## CONSIGNES
- 1) Répondez aux questions suivantes à partir de la sélection de lectures :
(a) Dans quelle vallée vit le peuple des Krenak ?
(b) Chez quel éditeur paraît Chroniques altermondialistes ?
(c) Avec qui Isabelle Stengers dialogue-t-elle dans Résister au désastre ?
- 2) Mettez à jour le passage de la sélection de lectures allant de « Ailton Krenak fait » jusqu'à « les peuples autochtones. » inclus, en remplaçant « XVIè siècle » par « seizième siècle ».

## TEXTE DU DOCUMENT
Feuilles d’herbes #3 Septembre 2020

  • Recréer nos imaginaires, tisser la toile du soulèvement.
  • Qu’est-ce qu’un peuple ? Explorations par les marges

Idées pour retarder la fin du monde,
Ailton Krenak, ED. Dehors

Ailton Krenak fait parti du peuple des Krenak, un peuple autochtone du Brésil, vivant dans la vallée du Rio Doce. Dans ce court texte, il revient sur l’histoire de son peuple, depuis le XVIè siècle et l’invasion de leurs terres par les Européens, à l’empoisonnement récent d’une grande partie de leur habitat par des boues toxiques dues à l’extractivisme. Face à la crise anthropocène, et l’angoisse qu’elle provoque, il propose de puiser dans les stratégies de résistances et dans l’approche du monde que développe les peuples autochtones.
Recréer des liens avec la Terre et toutes les formes du vivant, au-delà d’une excellente façon de combattre le capitalisme et son développement mortifère, pourrait peut-être, sinon « retarder l’effondrement », du moins nous permettre de mieux l’envisager et s’y préparer !

Chroniques altermondialistes,
tisser la toile du soulèvement global
Starhawk, ed. Cambourakis

L’écoféminisme est un mot qui, fortement connoté, divise ou rassemble le mouvement féministe. Starhawk, figure de proue de l’écoféminisme nord-américain, en incarne le pendant spirituel et magique, dans des ouvrages tels que Rêver l’obscur. Mais, avant d’être une théoricienne sorcière, elle fut et est toujours une militante de terrain, active notamment dans le mouvement antimilitariste et antinucléaire. Dans Chroniques altermondialistes elle revient sur ses souvenirs de mobilisations (G8 de Gènes, Forum social de Porto Alegre, contre-sommet altermondialiste de Seattle, de Québec…) et démontre comment sa philosophie, aussi éthérée puisse-t-elle paraître à certain·es, s’adapte et prend sa source dans une réalité militante.
Un livre joyeux et fédérateur, pour recréer un imaginaire combatif et « tisser la toile du soulèvement global ».

Résister au désastre
Isabelle Stengers, Ed Wildproject

« Ce qui nous attend n’est pas un big flash, une fin du monde brutale et instantanée. Non, quoi qu’il arrive, ça va se déglinguer pendant des siècles. Alors ma question est : que peut-on fabriquer aujourd’hui qui puisse éventuellement être ressource pour ceux qui viennent ? »

Isabelle Stengers est philosophe des sciences et militante écoféministe de longue date. Dans ce court dialogue avec Marin Schaffner, elle trace des pistes pour penser notre temps et ses enjeux, à travers les sciences, la littérature de science-fiction, le féminisme et les luttes militantes contemporaines, le monde vivant et nos liens avec ce dernier… Avançant épaule contre épaule avec Donna Harraway, Bruno Latour, Vinciane Despret et bien d’autres, Isabelle Stengers décrit, comme un jeu de ficelle, les ramifications de sa pensée écologiste et philosophique. Résister au désastre est une excellente porte d’entrée pour découvrir la richesse intellectuelle de cette étrange école de pensée !

[Entrées pour repérer les objets décrits]
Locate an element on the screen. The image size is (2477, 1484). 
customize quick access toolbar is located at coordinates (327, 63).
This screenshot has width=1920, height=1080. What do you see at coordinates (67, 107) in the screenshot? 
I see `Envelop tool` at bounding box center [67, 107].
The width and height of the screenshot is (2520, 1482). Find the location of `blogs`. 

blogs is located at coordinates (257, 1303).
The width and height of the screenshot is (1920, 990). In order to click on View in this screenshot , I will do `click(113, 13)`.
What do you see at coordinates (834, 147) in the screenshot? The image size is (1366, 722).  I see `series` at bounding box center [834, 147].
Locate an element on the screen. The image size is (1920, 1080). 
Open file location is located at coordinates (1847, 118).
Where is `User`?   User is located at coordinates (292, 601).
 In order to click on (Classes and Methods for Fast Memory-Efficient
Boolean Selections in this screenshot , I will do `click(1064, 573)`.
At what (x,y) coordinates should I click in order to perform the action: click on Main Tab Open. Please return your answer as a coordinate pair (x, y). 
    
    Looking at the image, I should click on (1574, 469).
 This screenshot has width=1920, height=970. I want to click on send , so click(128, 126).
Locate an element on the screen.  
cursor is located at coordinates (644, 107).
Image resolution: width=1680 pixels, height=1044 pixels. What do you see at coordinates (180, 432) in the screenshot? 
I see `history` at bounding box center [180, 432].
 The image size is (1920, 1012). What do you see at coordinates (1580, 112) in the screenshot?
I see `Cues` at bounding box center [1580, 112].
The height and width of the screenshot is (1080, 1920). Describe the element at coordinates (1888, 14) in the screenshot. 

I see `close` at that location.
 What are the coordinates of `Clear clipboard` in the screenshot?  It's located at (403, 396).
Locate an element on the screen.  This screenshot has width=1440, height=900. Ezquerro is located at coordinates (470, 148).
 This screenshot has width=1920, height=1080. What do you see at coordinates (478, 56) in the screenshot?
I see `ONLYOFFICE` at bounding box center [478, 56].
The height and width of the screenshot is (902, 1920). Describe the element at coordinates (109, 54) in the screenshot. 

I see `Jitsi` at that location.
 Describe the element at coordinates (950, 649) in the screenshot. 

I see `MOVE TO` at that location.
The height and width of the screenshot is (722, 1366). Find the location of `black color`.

## RÉPONSES PAR TÂCHE
- 1)
(a) Dans la vallée du Rio Doce, au Brésil.
(b) Chez Cambourakis.
(c) Avec Marin Schaffner.

- 2)
Ailton Krenak fait parti du peuple des Krenak, un peuple autochtone du Brésil, vivant dans la vallée du Rio Doce. Dans ce court texte, il revient sur l’histoire de son peuple, depuis le seizième siècle et l’invasion de leurs terres par les Européens, à l’empoisonnement récent d’une grande partie de leur habitat par des boues toxiques dues à l’extractivisme. Face à la crise anthropocène, et l’angoisse qu’elle provoque, il propose de puiser dans les stratégies de résistances et dans l’approche du monde que développe les peuples autochtones.